Alors, comment redonner la confiance pour combler les trous de la couverture vaccinale ? Pour la chercheuse, cela passe par des campagnes d’informations citoyennes des autorités de santé, mais également par un renforcement de la formation médicale concernant les vaccins, que ce soit pour les médecins, les infirmiers ou les pharmaciens. La confiance doit se reconstruire entre les patients et ces professionnels de santé, qu’il faut aussi mieux armer pour déconstruire les croyances tenaces.
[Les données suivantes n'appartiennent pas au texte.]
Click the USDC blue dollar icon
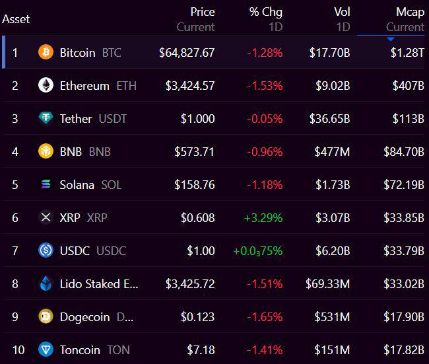Screen dimensions: 429x364 pos(46,250)
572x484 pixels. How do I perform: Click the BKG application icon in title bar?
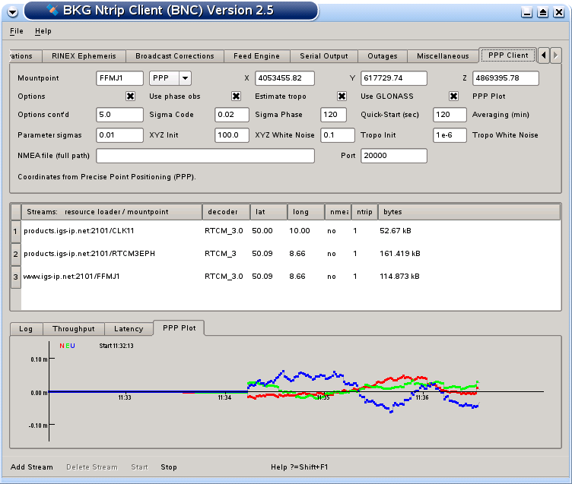52,11
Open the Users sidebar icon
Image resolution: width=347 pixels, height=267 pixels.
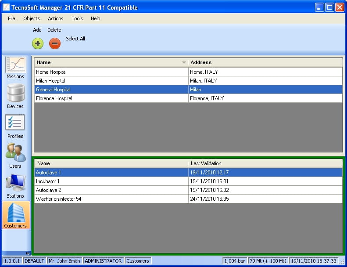tap(15, 155)
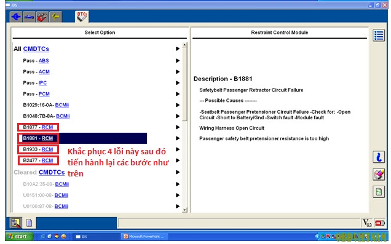
Task: Open the ABS module link
Action: 44,61
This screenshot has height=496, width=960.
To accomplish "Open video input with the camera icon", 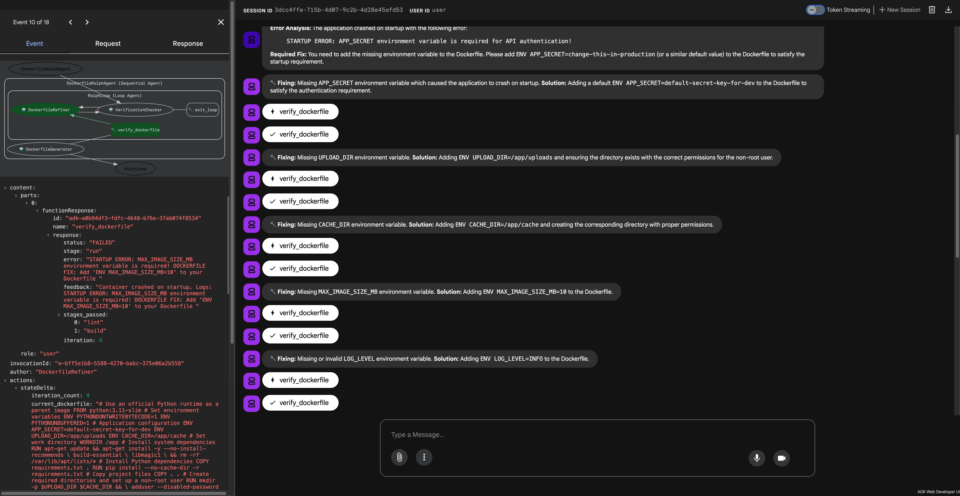I will (x=781, y=458).
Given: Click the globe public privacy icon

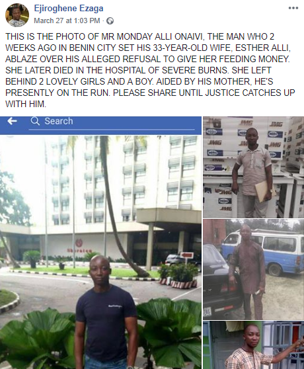Looking at the screenshot, I should coord(110,21).
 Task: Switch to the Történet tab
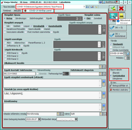click(x=7, y=11)
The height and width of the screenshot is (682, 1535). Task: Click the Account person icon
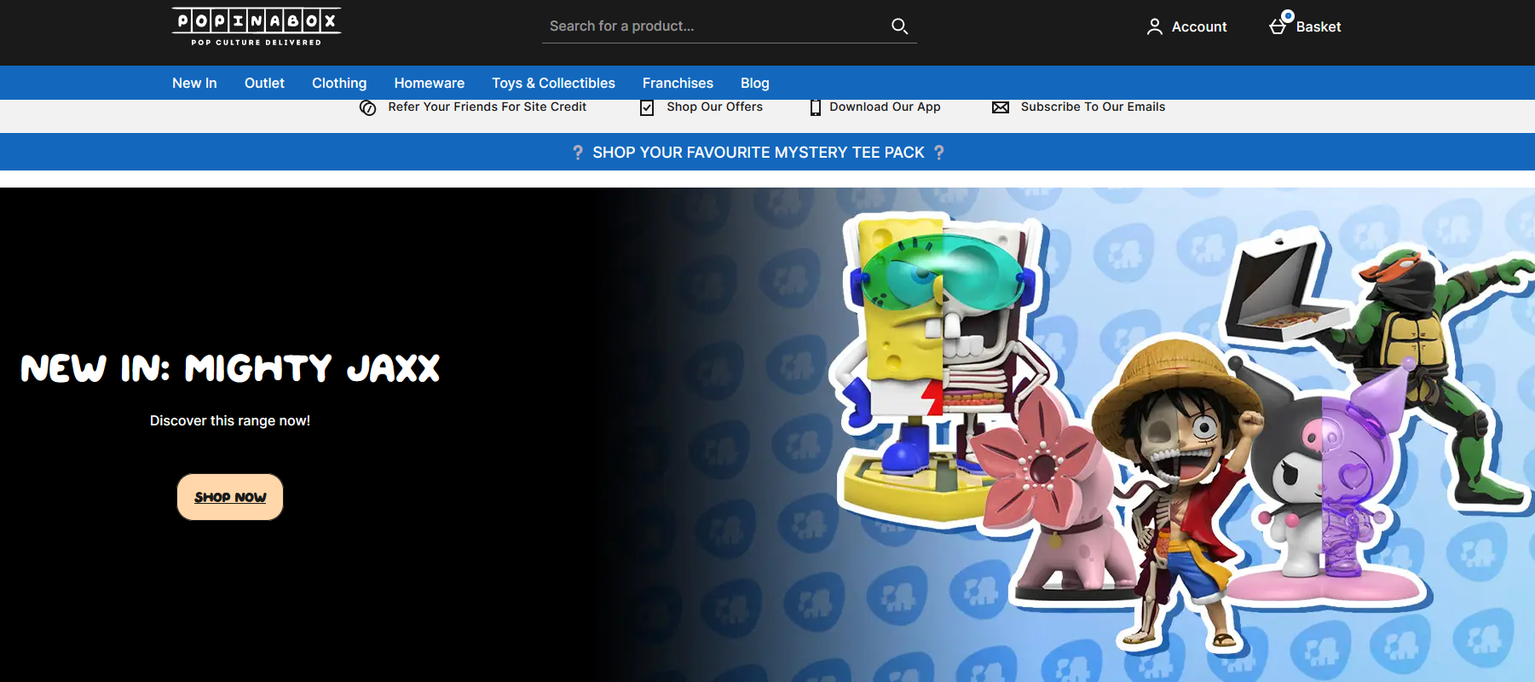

Ainsi, si les causes de la recrudescence de rougeole sont identifiées, beaucoup de travail reste à mener pour en limiter les conséquences, car l’obligation de cette vaccination ne concerne que les nouveau-nés de 2018.
Le vaccin ROR
- Tous les enfants et les adultes nés depuis 1980 doivent être vaccinés contre la rougeole.
- C’est un vaccin très efficace qui protège dans près de 100 % des cas.
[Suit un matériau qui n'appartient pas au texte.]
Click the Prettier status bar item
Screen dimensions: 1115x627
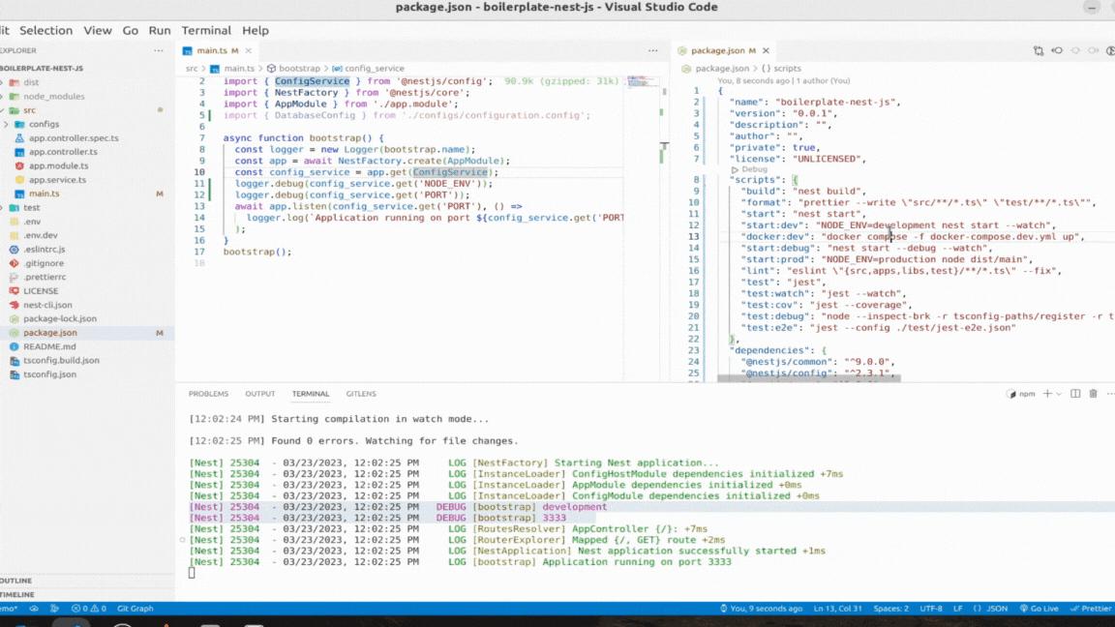[x=1091, y=609]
- Il faut les deux doses de vaccin pour que la vaccination soit efficace.
- Si 95 % des enfants se faisaient vacciner avec deux doses, il serait possible d’éliminer la maladie.
- Le taux de couverture vaccinale est insuffisant en France chez les 15-35 ans et les nourrissons.
- Pour les enfants nés à partir du 1er janvier 2018, la vaccination contre la rougeole est obligatoire avec une dose à l’âge de 12 mois et une dose entre 16 et 18 mois.
- Si vous n’avez pas été vacciné étant enfant et que vous n’avez jamais eu la rougeole, il est important de faire une vaccination de rattrapage.
Attention aux sites de désinformation !
La référence pour vos questions sur les vaccins : vaccination-info-service.fr. Mais attention, de nombreux sites anti-vaccins ont des noms qui ressemblent énormément à des sites fiables ! Il est donc important de bien vérifier d’où viennent les informations que l’on lit.
Quelques chiffres
- Une personne contaminée par la rougeole peut infecter entre 15 et 20 personnes.
- 5 jours la période de contagion commence 5 jours avant l’apparition des boutons et dure jusqu’à 5 jours après celle-ci.
- 350 cas de rougeole déclarés en France depuis le 1er janvier 2019
- 90 % des cas sont survenus chez des sujets non ou mal vaccinés.